What can health teach us about security awareness?

Add to my custom PDF

Cyber-victimization preventive behavior: A health belief model approach

People using the internet for their own personal reasons are largely left to fend for themselves. Although they might be aware of the risks, they don’t always act consistently to protect themselves.

Dodel and Mesch examined whether knowledge from long-established work in health awareness could inform cybersecurity awareness campaigns. Health behavior models are considered some of the most developed for understanding reactions to threats both in the physical world and online. These theories argue that a small number of beliefs and attitudes are the best indicators of preventive behavior. People could be considered to be rational decision makers, who weigh the potential costs and benefits of taking precautions. However, they do so imperfectly as they may act on outdated or false information and beliefs. The Health Belief Model (HBM) considers the perceptions people have about threats and their expectations when investigating their precautionary activities. The perception of threats is a complicated set of beliefs about the likelihood and harm from an event. The perceived severity of an event is feelings created by the thought of the threat and its difficulties. Precautionary behaviours are judged based on the apparent benefits in reducing their susceptibility to the threat. Regardless of the perceived effectiveness of an action it may still seem expensive, inconvenient or unpleasant. This is also considered along with other perceived barriers such as secondary effects. The willingness to act can be influenced by the confidence or belief in one’s own abilities to engage in the protective behavior. It can also by triggered by external cues such as advice or public awareness campaigns, and internal cues such as previous experience with the issue.

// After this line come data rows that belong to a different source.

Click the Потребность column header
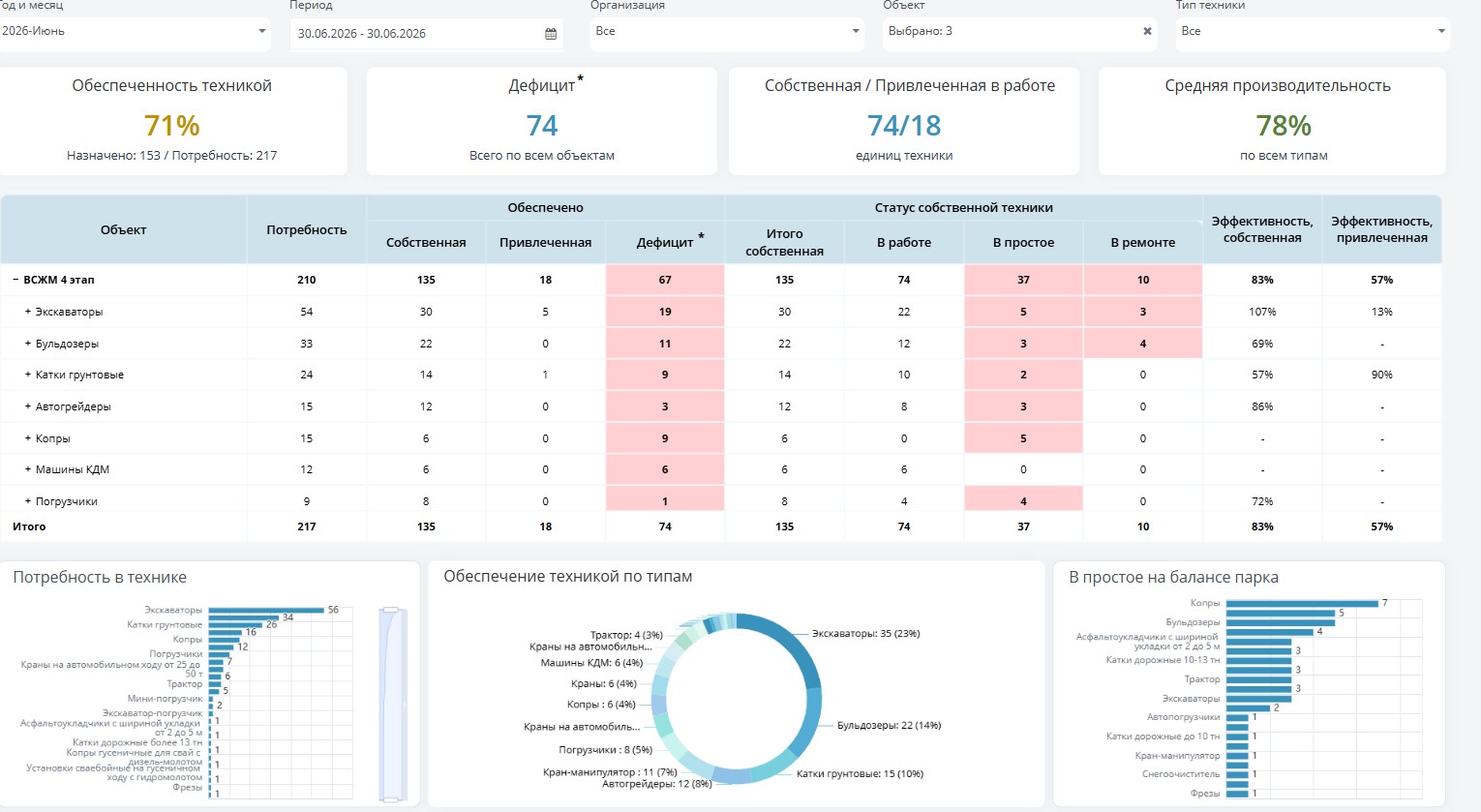 [x=307, y=229]
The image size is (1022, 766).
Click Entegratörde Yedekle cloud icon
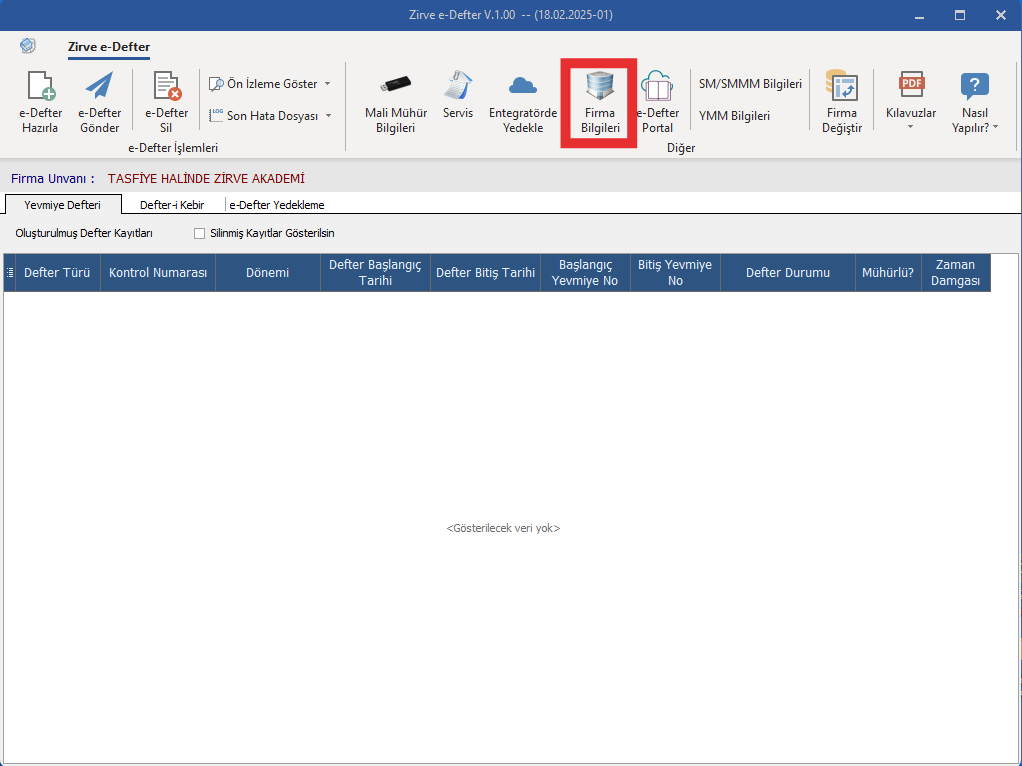(523, 85)
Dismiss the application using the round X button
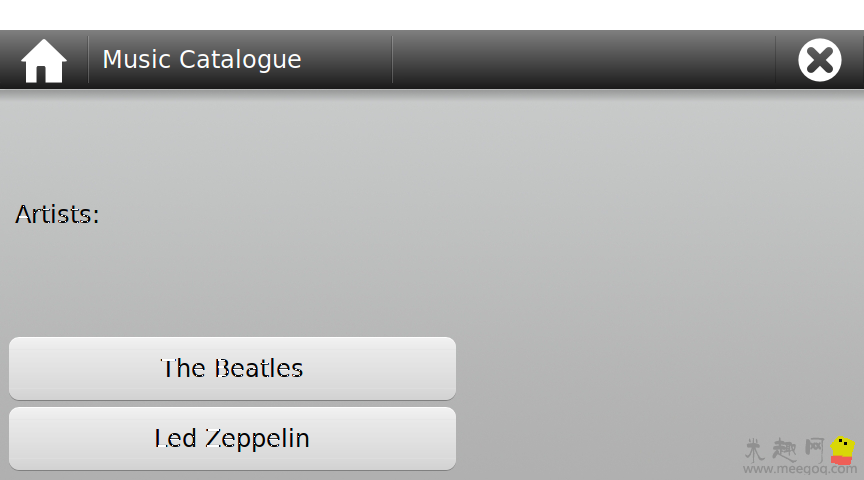 pyautogui.click(x=819, y=60)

Data were collected as part of a larger a national sample of Israeli adults collected in October 2014, totaling 1850 completed interviews. The survey participants were asked about the actions they believed they could take to protect themselves on the internet, whether they had installed and use anti-virus software, their opinion about the risk of getting a virus and their experience with security incidents (e.g. account breach). They were also asked about their awareness of the consequences of a breach and their opinion about their ability to protect themselves.

The results of the survey indicated that peoples' beliefs about digital threats are better predictors of anti-virus preventive behaviors than socio-demographic characteristics or their amount of Internet use. Peoples' expectations about the outcome of a security activity and their opinion about their own ability were also linked to them taking precautions.

The results suggest that methods other than awareness messaging focusing on compliance to avoid threats could be beneficial. Fear-based messages underscore the susceptibility of people to cyber-attacks and the seriousness of the consequences, which could undermine their belief in their ability to protect themselves. Campaigns that reduce perceived barriers to digital safety-related behaviors and which strengthen beliefs in the effectiveness of anti-malware software seem to be clear and cost-efficient policy measures to increase engagement in cyber-safety.

Fear-based messages could turn people off of cyber safety behaviour. Campaigns that reduce perceived barriers and strengthen beliefs in the effectiveness of security software could be more effective.